CS: Microbial fermentation of biopharmaceuticals has an advantage in scale-up, in that strategies, infrastructure and know-how for fermenting yeast at commercial scale are well established in the space. In addition, biopharmaceutical products are higher value and lower volume than other product classes, such as biofuels or commodity chemicals, and thus the fermentation processes themselves are generally more robust at commercial scale. One of the important variables for the field is downstream processing and being able to develop commercially viable recovery processes for the product from the fermentation broth at scale. In this regard, it is important to tackle the development of the yeast strain, fermentation process and recovery process – in parallel – from the R&D stage, to ensure all facets of the process will work together to reach the desired commercial metrics.
MC: When using microbial biosynthesis platform, how is the safety of the final product assessed?
CS: To date, in using a microbial fermentation process to produce an already approved active ingredient in a medicine, safety is primarily assessed by demonstrating equivalency of the purified product produced via microbial fermentation to the product produced via conventional approaches (e.g., extraction from the plant). Next, there are QA/QC requirements in meeting the USP pharmacopia standards for generic APIs, including impurities and stability requirements.

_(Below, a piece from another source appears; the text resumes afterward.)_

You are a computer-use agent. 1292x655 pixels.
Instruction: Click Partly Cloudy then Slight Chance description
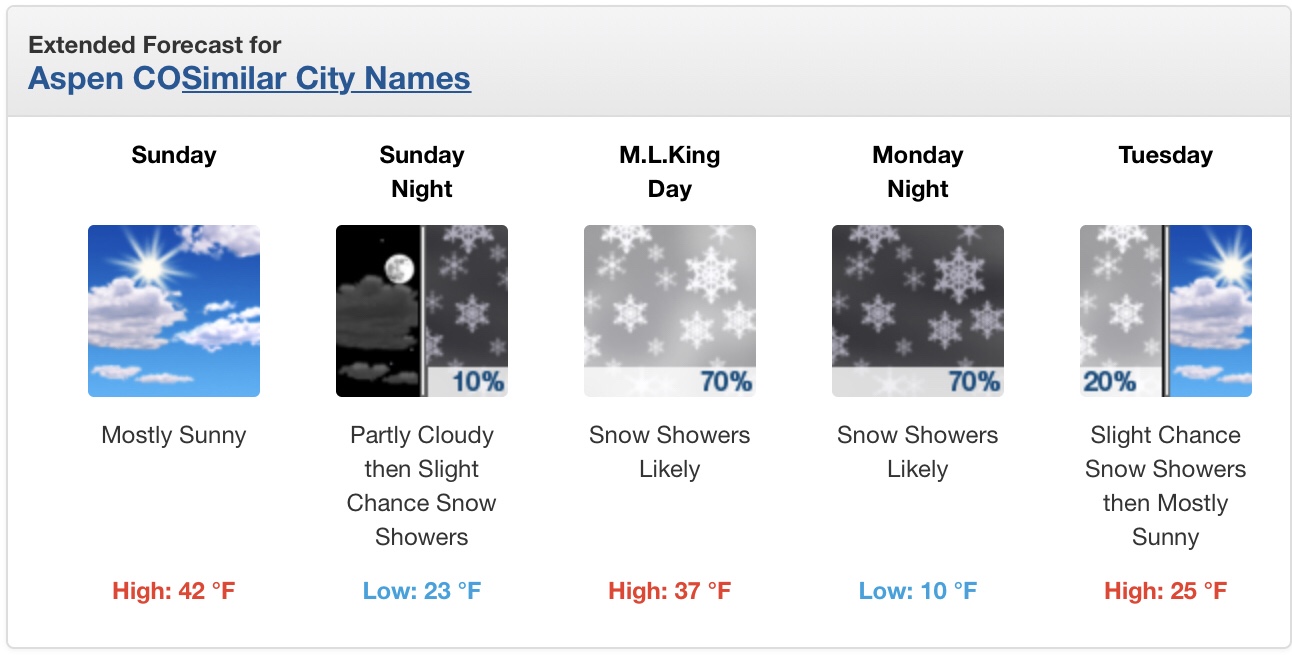coord(422,486)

MC: Are there any challenges associated with mainstream use of microbial-based platforms for drug synthesis?
CS: From a manufacturing process perspective, there are not many challenges that are new to the industry. Specifically, a number of our active ingredients in drugs have been synthesized using microbial fermentation for decades, including many of our antibiotics, statins and even drugs such as recombinant insulin. With recent advances in synthetic biology, we can now use this manufacturing approach to produce more complicated medicinal products, including analgesics, sedatives, neuromuscular blockers and chemotherapeutics.
MC: In your opinion, how will microbial-based platforms for the synthesis of drugs evolve over the next ten years?
CS: Microbial-based biosynthesis platforms set the foundation for a flexible and on-demand replacement for our fragmented and slow-moving drug supply chain. I believe microbial-based biosynthesis will become the main approach for the synthesis of complex natural product-like active ingredients. Rather than the months or years it takes to grow, harvest, and extract molecules from plants, this approach takes days. I also believe there are interesting opportunities when leveraging bioproduction via microbial fermentation to explore more distributed versus centralized production strategies, which will be increasingly important as we see our global supply chains face increasing pressure from pandemics, geopolitical events and environmental disasters.
Dr Christina Smolke was speaking to Molly Campbell, Science Writer, Technology Networks.